However, there are a lot of ways to look at margin — and many nuances to look out for

This article will provide a practical guide on how you should be looking at margin in your consulting business.

Armed with this information, you’ll ensure you’re doing the right kind of work and you have a clear view of where the margin is coming from in your business.

By taking the time to analyze where you make the most margin, you are identifying where you add the most value. This enables you as a consultant to maximize your potential.

My Observations on Gross Margin Reporting

I’ve spoken to literally thousands of consultants over the past few years, and you’d be amazed at the number of consultants who can’t tell you what margin they are making on their projects.

I’ve even come across cases where people don’t want to know, deeming it to be unimportant.

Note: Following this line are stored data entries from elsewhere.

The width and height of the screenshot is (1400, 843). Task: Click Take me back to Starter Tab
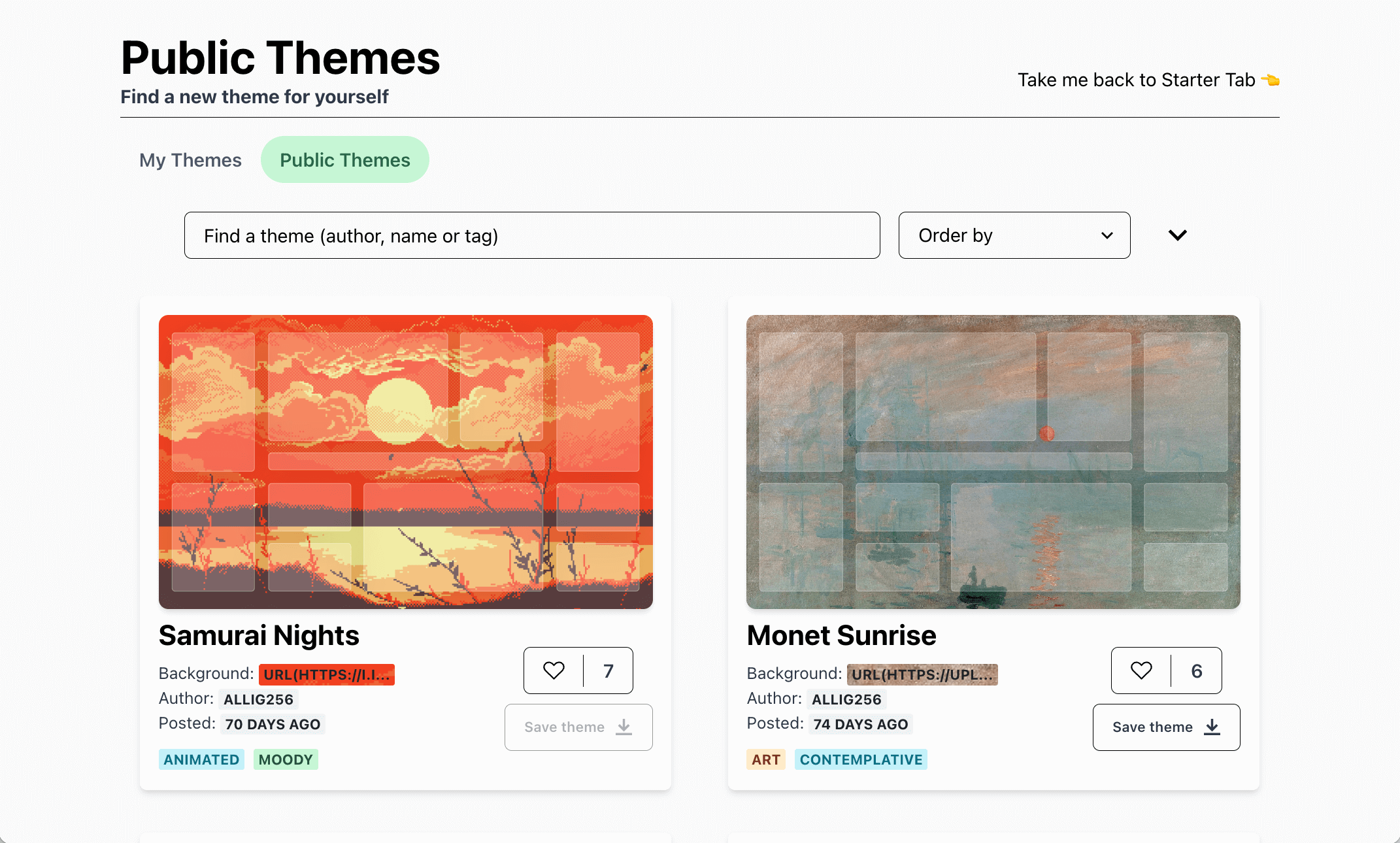1135,80
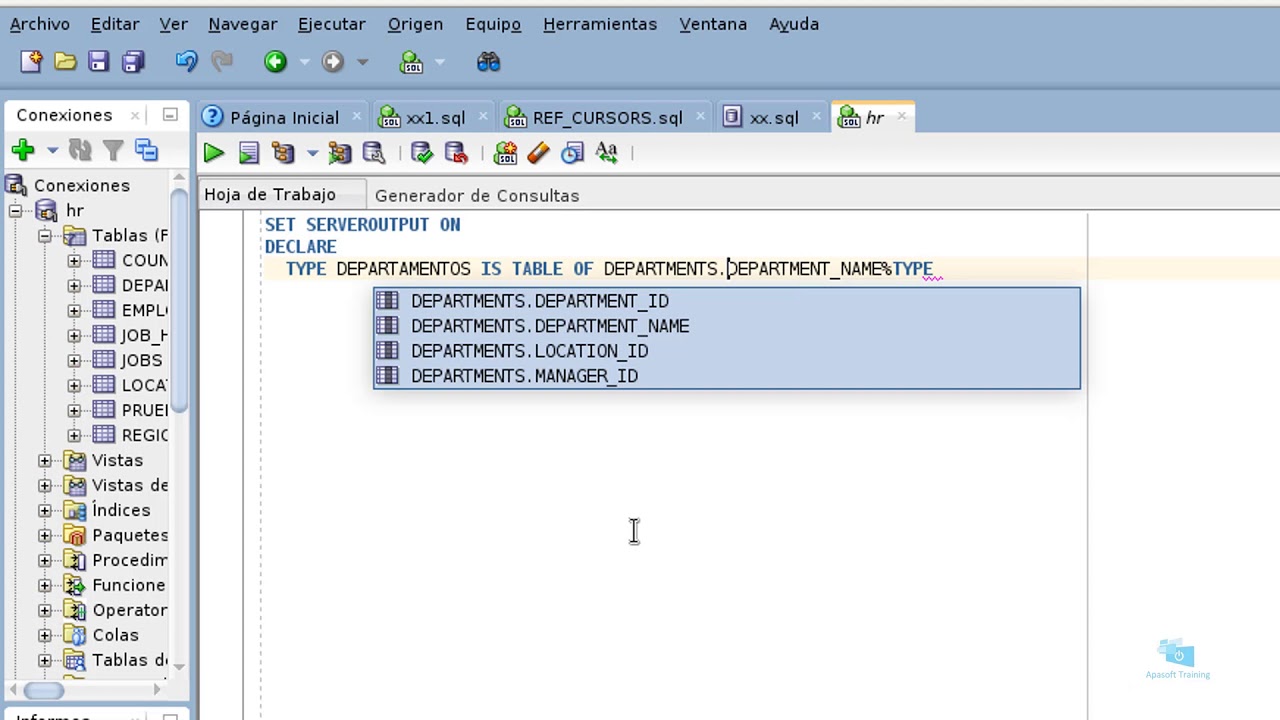Open the Herramientas menu
Screen dimensions: 1280x720
point(600,24)
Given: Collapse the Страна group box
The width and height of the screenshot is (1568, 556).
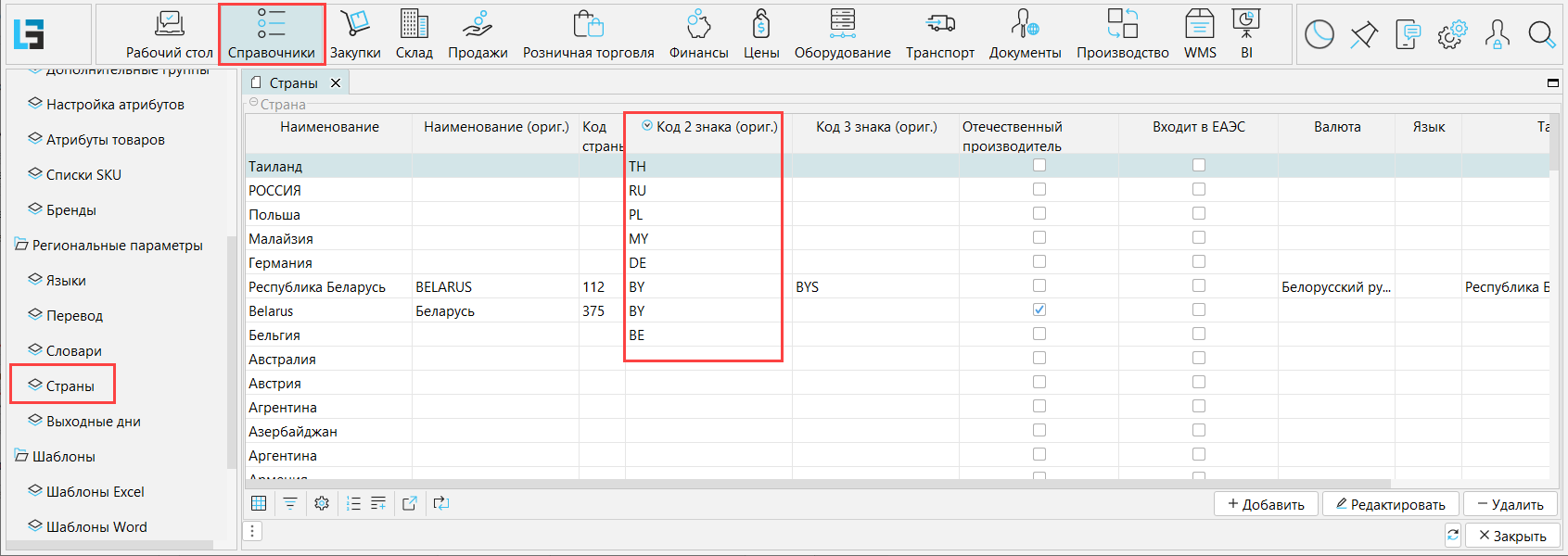Looking at the screenshot, I should point(254,103).
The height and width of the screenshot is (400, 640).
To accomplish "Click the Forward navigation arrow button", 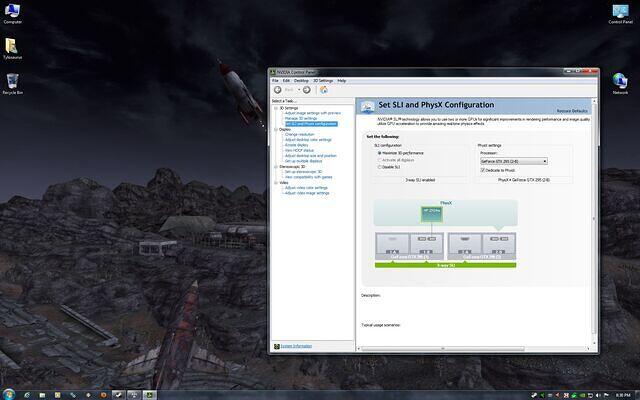I will [307, 89].
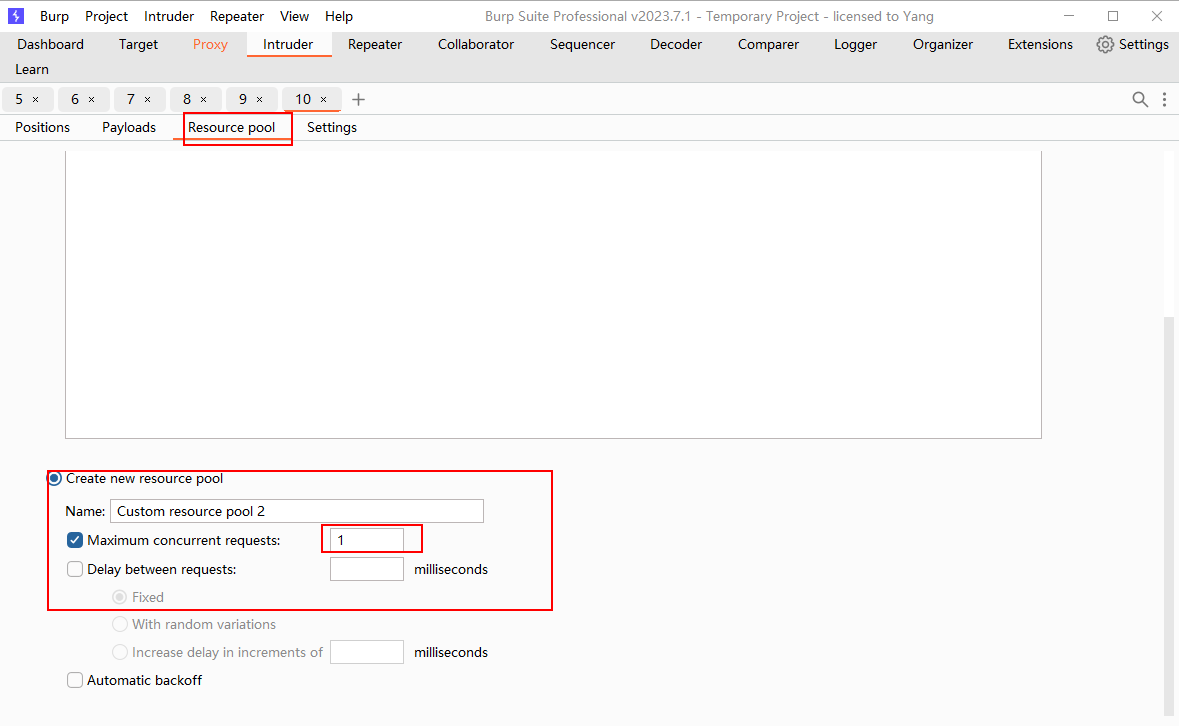Open the Positions tab

click(42, 127)
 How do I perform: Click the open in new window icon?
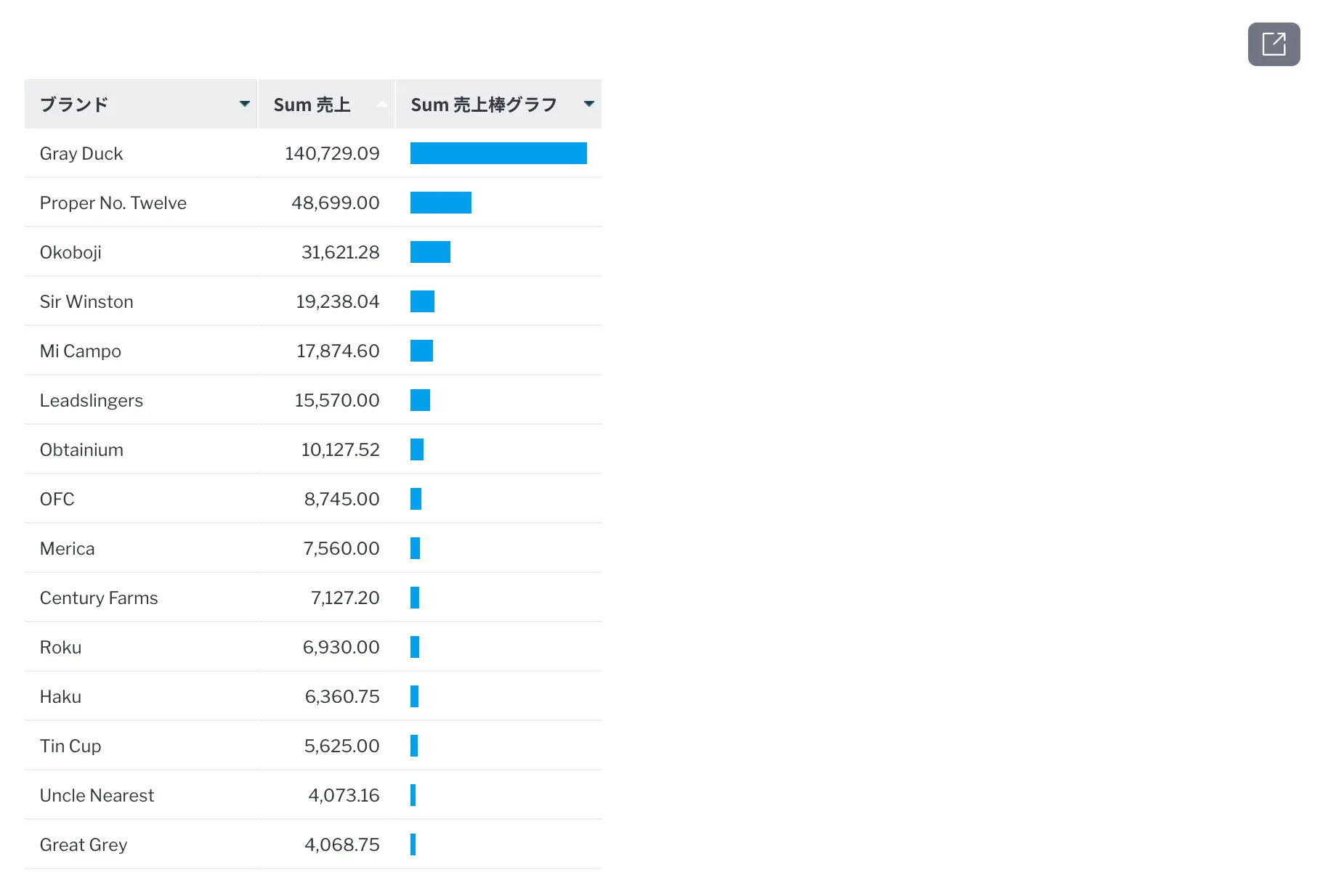click(x=1274, y=44)
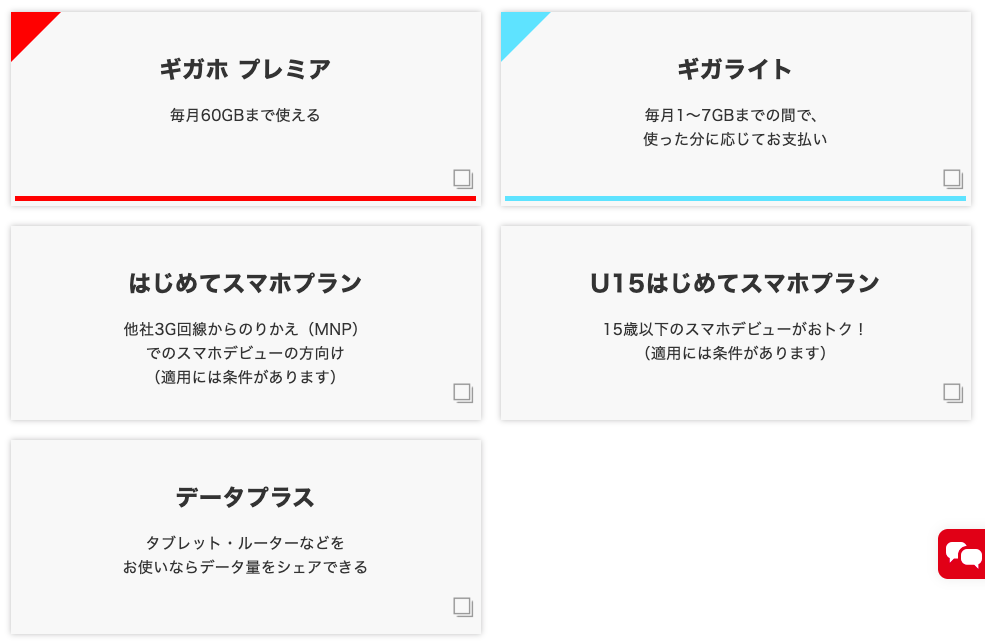
Task: Open the ギガライト plan title
Action: [735, 69]
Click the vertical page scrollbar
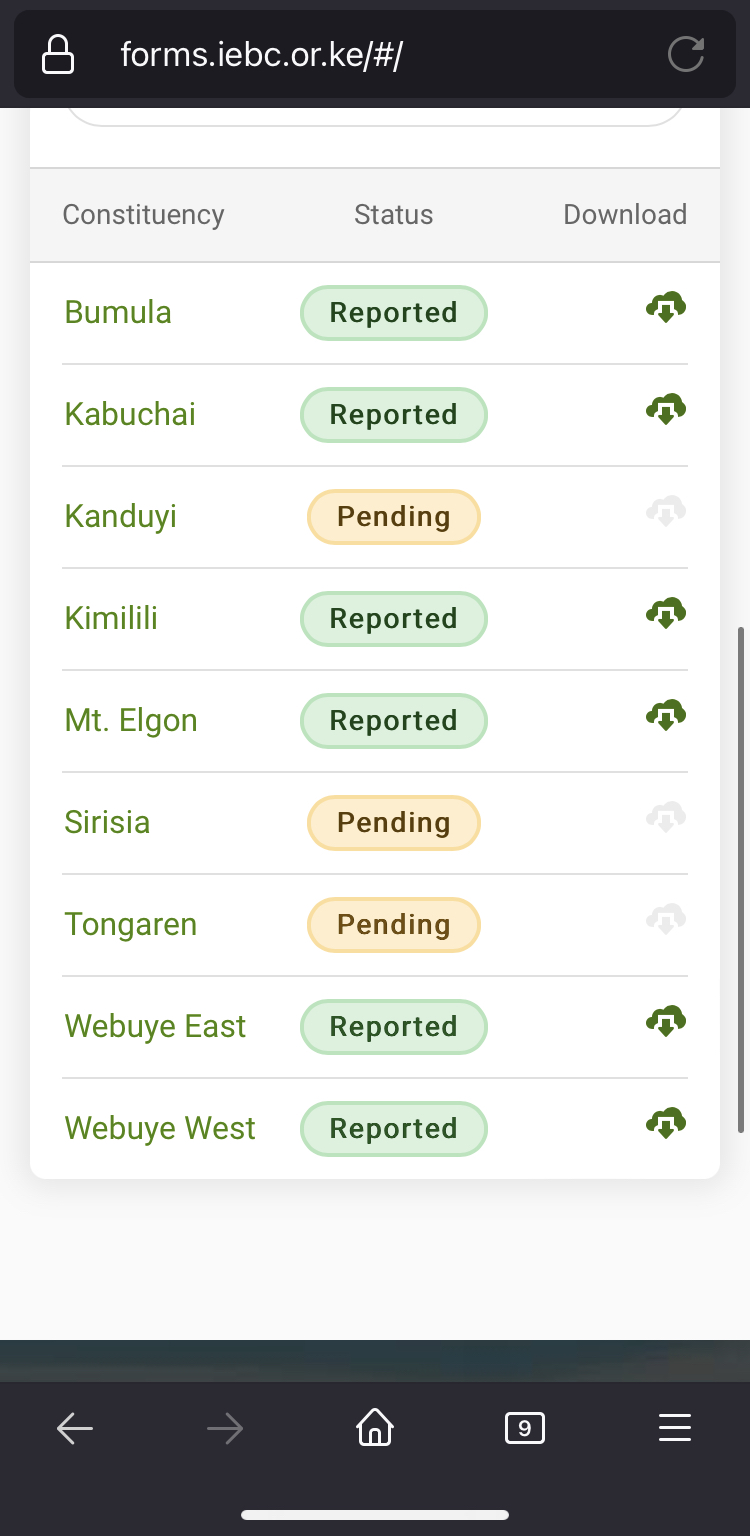Viewport: 750px width, 1536px height. pos(741,879)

And I’ve seen every elaborate way of obscuring the numbers to try and make margin look better, including…

  • carving off sales time into a separate project,
  • conflating high-margin licensing revenue with consulting services,
  • and reporting on margin before writing off a whole lot of time that couldn’t actually be billed.

After much investigation, discussion, and pontificating I’ve come to realize an important point that makes this behavior all make sense.

As a consultant, you sell your time, expertise, and ability to think and reason. You are selling yourself. There is no separation between you and your business.

And if your project is losing money, that feels like a direct reflection on you as an individual.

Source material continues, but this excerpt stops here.